Hmm, well then, at the very least are there any that don't affect energy levels?

When I say boosting, I don't mean Red Bull type of boost. Just a very slight elevation would be fine. I'm thinking something along the lines of Parnate or Effexor XR.


----------



## CopadoMexicano (Aug 21, 2004)

Escopeta said:


> Hmm, well then, at the very least are there any that don't affect energy levels? I'm thinking something along the lines of Parnate or Effexor XR.

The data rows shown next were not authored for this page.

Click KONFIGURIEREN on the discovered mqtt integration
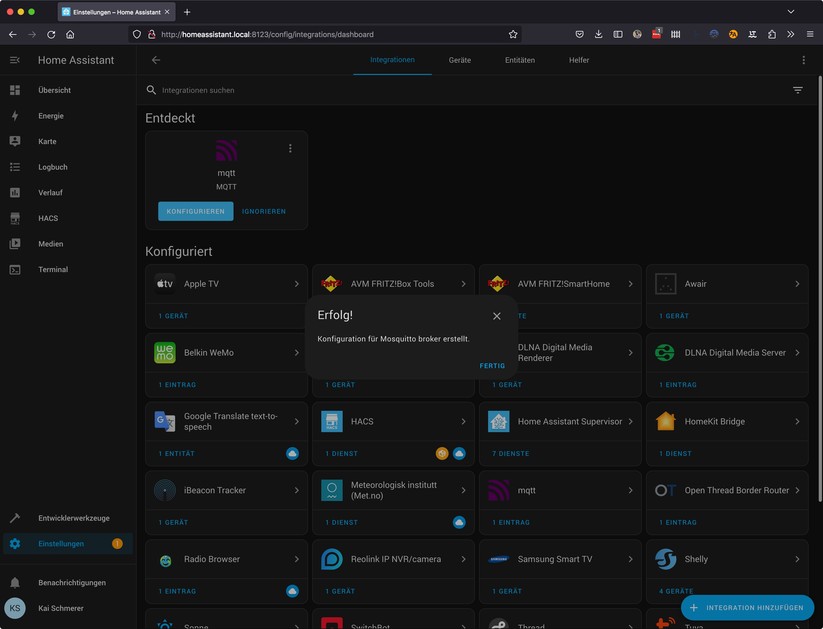 [195, 211]
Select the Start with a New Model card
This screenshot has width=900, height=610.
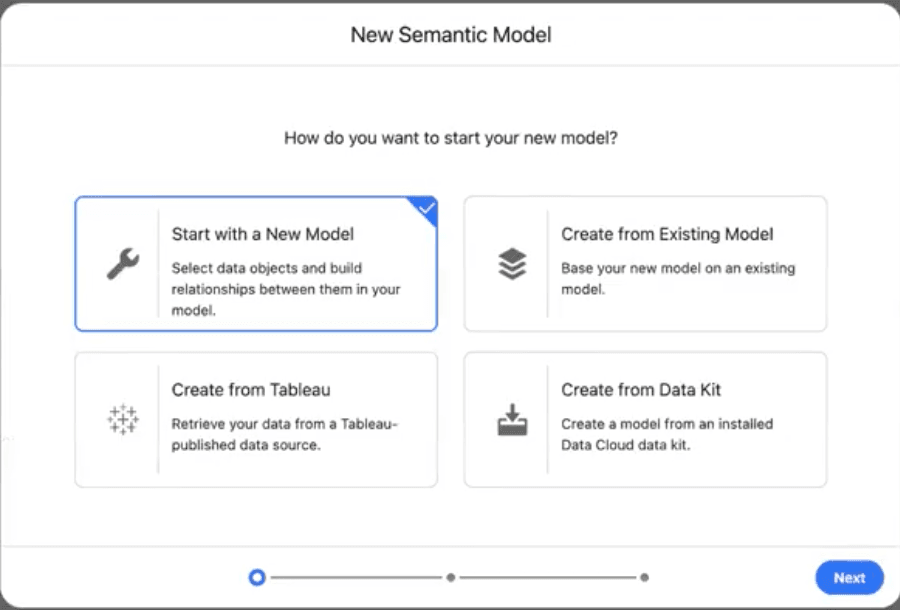tap(256, 264)
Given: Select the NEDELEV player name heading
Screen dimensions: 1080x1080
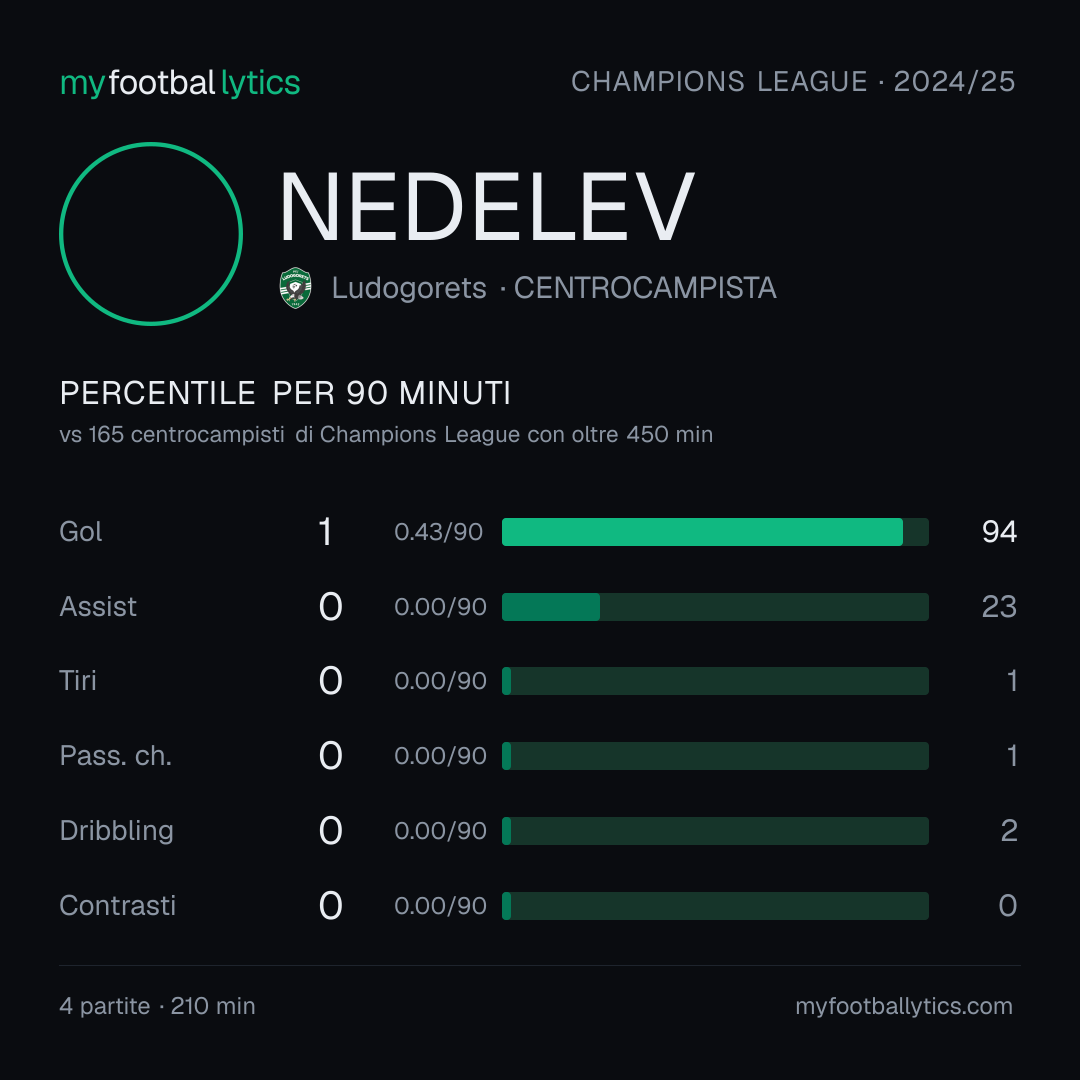Looking at the screenshot, I should tap(487, 207).

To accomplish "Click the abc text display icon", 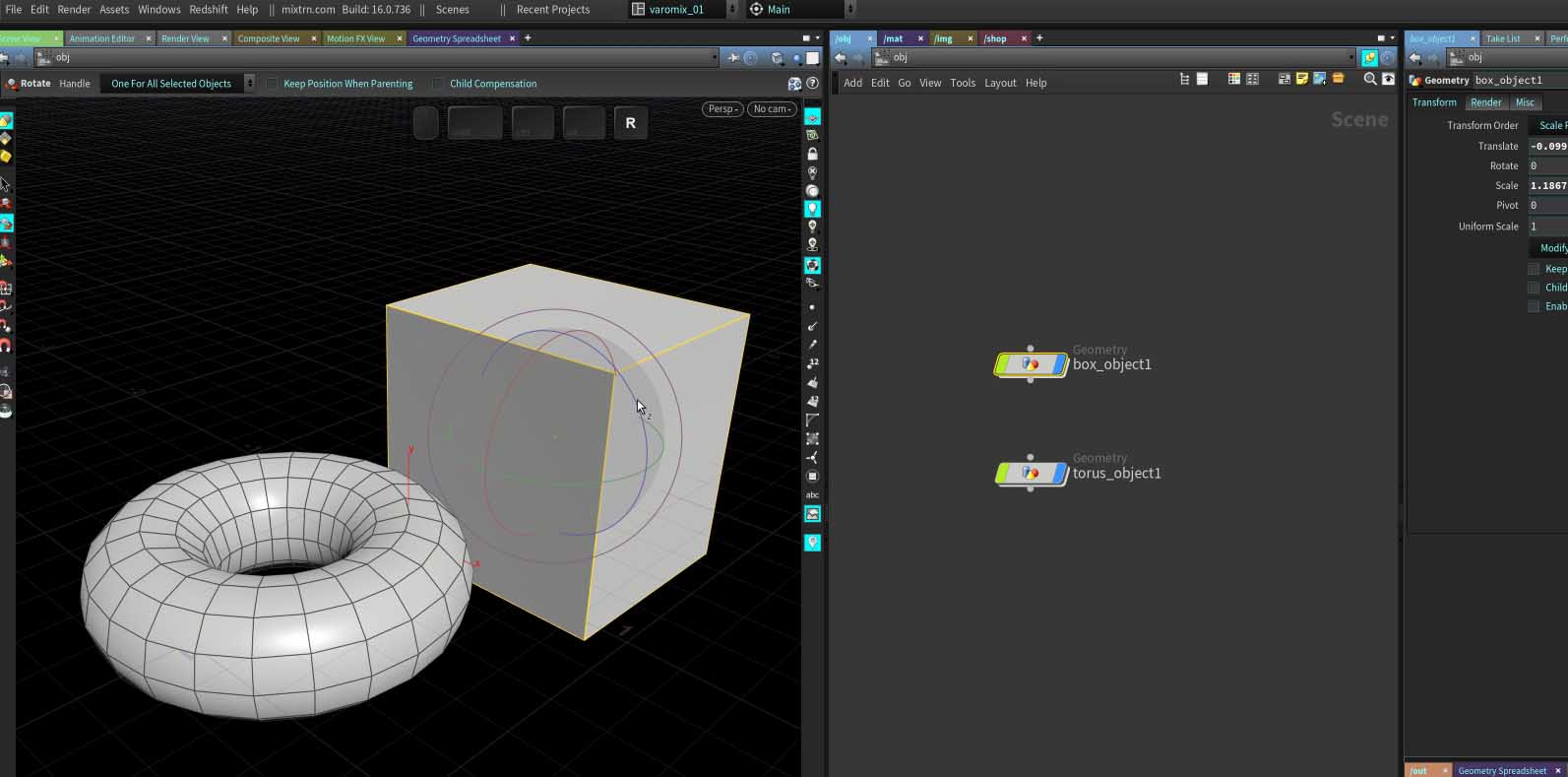I will (812, 495).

hmm. good question. Ill leave it for the other members to answer since they know more than me. im just an average joe when it comes to meds. :O)


----------



## Lisa (Jul 8, 2006)

Effexor would be something you should look into.


----------



## GSH (Jul 16, 2009)

Most sleep meds like benzos ambien etc are depressants so they could be causing part of your problem. 
As far as antidepressants, I don't think you can mix SSRIs and SSNRIs with Nardil so you might be limited.


----------



## Escopeta (Oct 20, 2009)

I'm taking an OTC sleep aid, Doxlamine Succinate.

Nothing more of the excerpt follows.